The run against the Bunnies was different. It was more like his try in the last round of the regular season, where Papalii came back over the awful middle defence of the Warriors to score an easy try. On that day he burst back left to right to score against a defence that just couldn’t handle the Papalii power. You were waiting 30 minutes to happen. When it did you weren’t surprised.
In this circumstance it was even more obvious. The Raiders were down a man. There was little threat, either in numbers or in the game trajectory that Canberra were going to go around Souths. Papalii had been such a big part of the Milk’s red zone attack up to that point of the season, usually sitting off Hodgson’s left shoulder.
Here again the Raiders were set up for it.
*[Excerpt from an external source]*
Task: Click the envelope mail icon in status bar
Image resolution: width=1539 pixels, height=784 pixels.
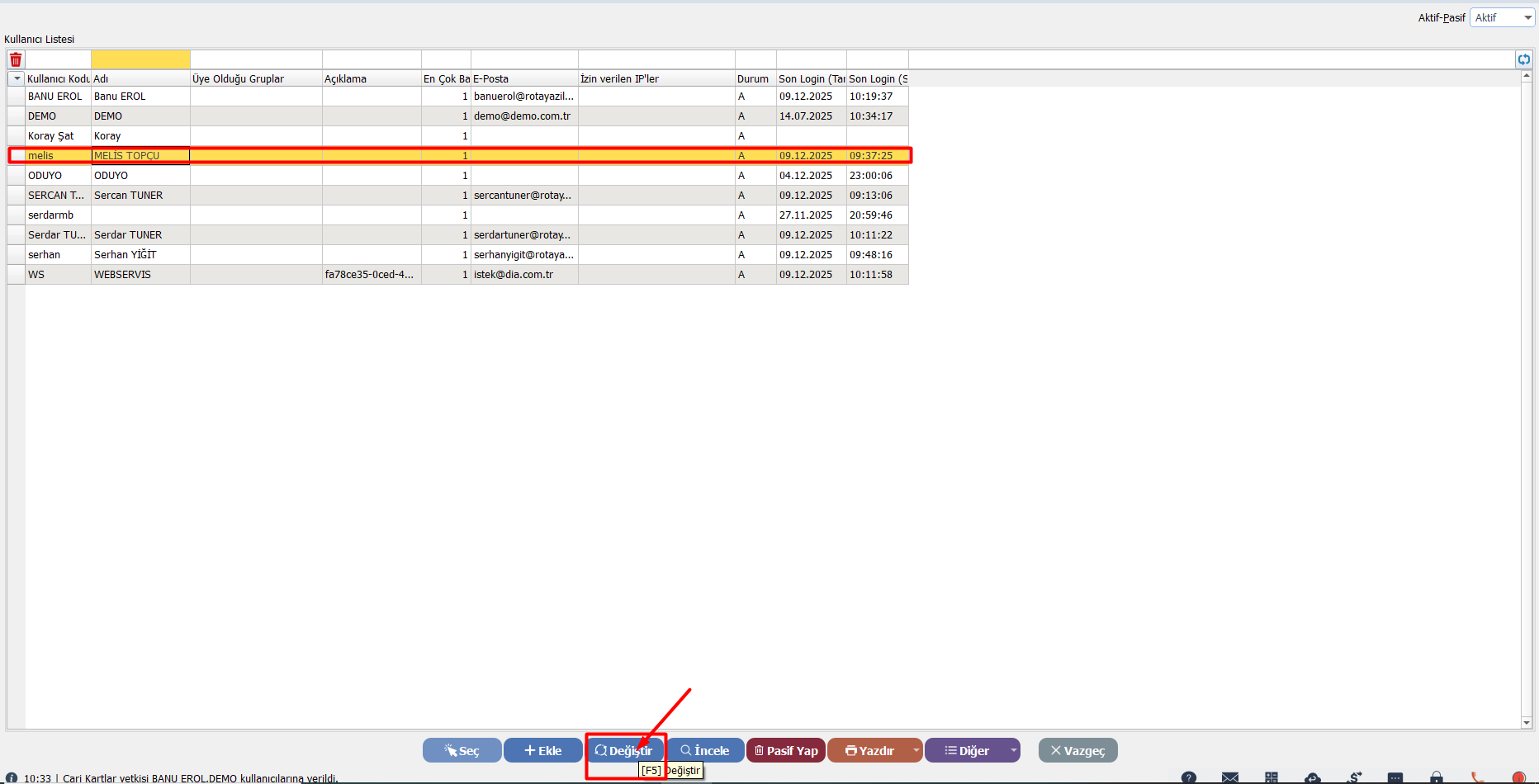Action: click(x=1230, y=777)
Seated behind the posts at that end of the ground, it was right in front of me. At the time I yelled to Rob “where’s Papalii? They’ve got to give it to Papa!” But he was two (and too) wide I thought. It didn’t matter. Instead of coming off Hodgson’s shoulder it was Aidan Sezer’s. Running the same angle as he did against the Warriors, he burst through Damian Cook like he was finish line tape. It didn’t matter who else was around. They could help him. Papalii scored.
Pandemonium.

If I’m being honest I can’t tell you what order things happened after that. I definitely tried to climb my chair for reasons I don’t know. I also tried to climb Rob like he was an oak tree. I definitely hugged people. I definitely shook my mate Kerrin because it had become a damn well tradition at that point (poor Kez had stood next to me for the qualifying final against the storm too). I probably asked anyone who was listening how long was there to go. I remember looking to the crowd and hearing the noise and wanting to take it in. The guys next to me absolutely criminally started a chanting “we’re going to Sydney”. For the second time in the season I got so overwhelmed by the excitement that I started to shake. Both moments came from Josh Papalii.
And whenever I think back on it my now it always gets a bit dusty.
***
I was also there for the worst moment. I do remember seeing the six again signal. I was dejected by what followed. It left me wondering about what might’ve been and hollowed by what had happened. I’ll forgive but never forget the biggest referee error in grand final history.
But I won’t remember that in the same way. The Papalii try was a simultaneous explosion of joy in the hearts of 25 thousand people. It was catharsis for 25 years of pain, for every heart-wrenching loss. It’s our story now. Now every time the Green Machine get me down I can just say “remember that time Papa ran over Damian Cook right in front of us to put the Raiders in the grand final for the first time in 25 years?”
And for that I’ll always be grateful.